▶ **PROBLEM STATEMENT**: Copy out the stretch of lines that begins with the line containing "Task: Tap the cellular signal bars icon" and ends with the line containing "Action: 9,6", including both of those lines, and leave out the pictures.
### PROVIDED ENTRIES
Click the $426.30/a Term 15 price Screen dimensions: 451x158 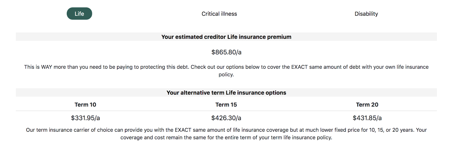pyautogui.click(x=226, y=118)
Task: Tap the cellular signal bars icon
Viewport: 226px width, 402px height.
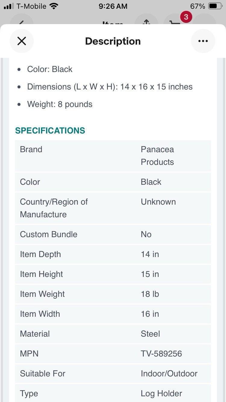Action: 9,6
######
### PROVIDED ENTRIES
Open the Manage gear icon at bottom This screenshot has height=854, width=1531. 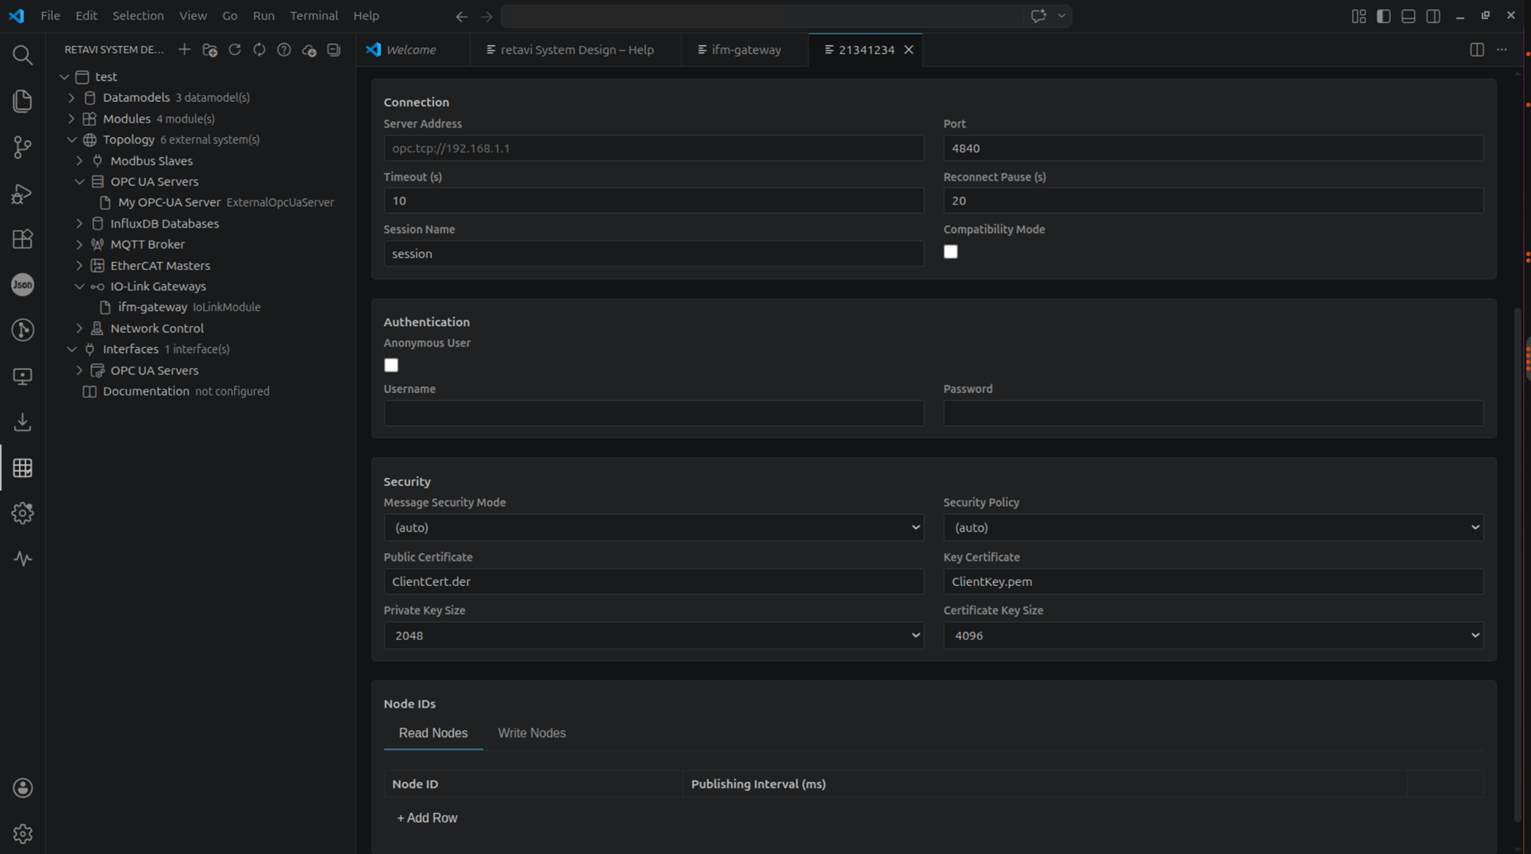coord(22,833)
######
▶ **EXERCISE SOLUTION**:
Task: Tap the cellular signal bars icon
Viewport: 226px width, 402px height.
Action: 9,6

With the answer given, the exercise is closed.